Examples of potential valid issues:
- Authentication flaws;
- Cross-site scripting (XSS);
- Cross-site request forgery (CSRF/XSRF);
- Mixed-content scripts;
- Server-side code execution;
- SQL injection;
- Directory traversal;
- Descriptive error messages (e.g. stack traces, application or server errors).
Examples of invalid issues:
- Output which is copy pasted from automated scanners without an accompanying proof of concept;
- Information leaks such as IP addresses;
- Login page brute force or account lockout not enforced;
- Findings derived from SSL settings (e.g. BREACH attack, insecure SSL ciphers enabled);
- Clickjacking and issues only exploitable through clickjacking;
- CSRF on forms that are available to anonymous users (e.g. the contact form);
- Logout Cross-Site Request Forgery (logout CSRF).

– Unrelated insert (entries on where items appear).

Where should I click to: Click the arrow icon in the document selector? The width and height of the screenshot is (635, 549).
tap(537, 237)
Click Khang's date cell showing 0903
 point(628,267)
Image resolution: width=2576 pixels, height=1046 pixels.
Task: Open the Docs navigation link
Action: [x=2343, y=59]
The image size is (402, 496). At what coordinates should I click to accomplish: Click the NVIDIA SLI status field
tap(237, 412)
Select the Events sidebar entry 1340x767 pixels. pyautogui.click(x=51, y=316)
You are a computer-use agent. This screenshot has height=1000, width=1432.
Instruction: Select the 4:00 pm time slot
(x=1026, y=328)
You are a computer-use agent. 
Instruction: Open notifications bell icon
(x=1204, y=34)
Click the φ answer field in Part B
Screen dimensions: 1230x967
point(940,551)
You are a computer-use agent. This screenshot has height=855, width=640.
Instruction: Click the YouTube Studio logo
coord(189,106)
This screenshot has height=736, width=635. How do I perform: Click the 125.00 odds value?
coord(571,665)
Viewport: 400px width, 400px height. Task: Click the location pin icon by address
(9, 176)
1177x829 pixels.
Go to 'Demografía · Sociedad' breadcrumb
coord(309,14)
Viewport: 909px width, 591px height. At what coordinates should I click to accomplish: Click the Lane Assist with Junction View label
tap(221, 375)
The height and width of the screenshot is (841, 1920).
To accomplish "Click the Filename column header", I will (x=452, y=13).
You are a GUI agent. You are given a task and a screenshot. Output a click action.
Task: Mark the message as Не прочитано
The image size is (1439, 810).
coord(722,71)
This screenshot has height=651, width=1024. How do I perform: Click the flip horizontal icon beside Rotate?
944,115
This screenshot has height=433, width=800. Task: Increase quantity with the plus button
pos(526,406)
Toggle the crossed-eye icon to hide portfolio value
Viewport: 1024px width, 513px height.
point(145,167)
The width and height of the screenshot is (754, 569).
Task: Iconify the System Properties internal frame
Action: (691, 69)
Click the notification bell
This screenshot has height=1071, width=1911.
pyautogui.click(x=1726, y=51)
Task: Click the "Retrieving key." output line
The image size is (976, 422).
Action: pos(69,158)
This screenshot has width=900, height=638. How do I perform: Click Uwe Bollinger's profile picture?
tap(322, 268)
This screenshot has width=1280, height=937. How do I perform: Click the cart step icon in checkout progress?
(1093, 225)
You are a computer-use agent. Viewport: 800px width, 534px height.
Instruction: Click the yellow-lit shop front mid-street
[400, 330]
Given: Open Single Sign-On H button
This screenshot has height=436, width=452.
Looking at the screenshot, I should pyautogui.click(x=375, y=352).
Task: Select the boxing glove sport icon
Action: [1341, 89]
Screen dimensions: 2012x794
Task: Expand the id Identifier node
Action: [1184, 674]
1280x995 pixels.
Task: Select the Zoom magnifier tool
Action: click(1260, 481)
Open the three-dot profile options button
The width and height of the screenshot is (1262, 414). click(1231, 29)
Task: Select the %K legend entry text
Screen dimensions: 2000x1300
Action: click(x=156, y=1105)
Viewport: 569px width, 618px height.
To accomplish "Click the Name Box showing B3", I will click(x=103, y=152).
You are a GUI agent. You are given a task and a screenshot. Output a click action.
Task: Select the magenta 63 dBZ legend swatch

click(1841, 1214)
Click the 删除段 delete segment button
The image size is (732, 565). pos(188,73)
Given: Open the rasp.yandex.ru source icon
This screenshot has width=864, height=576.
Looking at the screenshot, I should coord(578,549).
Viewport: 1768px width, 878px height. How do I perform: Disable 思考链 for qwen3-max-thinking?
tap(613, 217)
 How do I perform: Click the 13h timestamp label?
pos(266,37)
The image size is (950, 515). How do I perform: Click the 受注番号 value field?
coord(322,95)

Our security team has the final say in whether a report qualifies as a security vulnerability or a suggestion.
Vulnerabilities can be reported for any Ribose subdomain: *.ribose.com. However, security vulnerabilities in third-party websites or services operating a ribose.com subdomain are explicitly excluded from the Ribose responsible disclosure program.
Finally, if your report is accepted as a security vulnerability, you will be rewarded with a swag kit and you shall be included on our Security Hall of Fame page.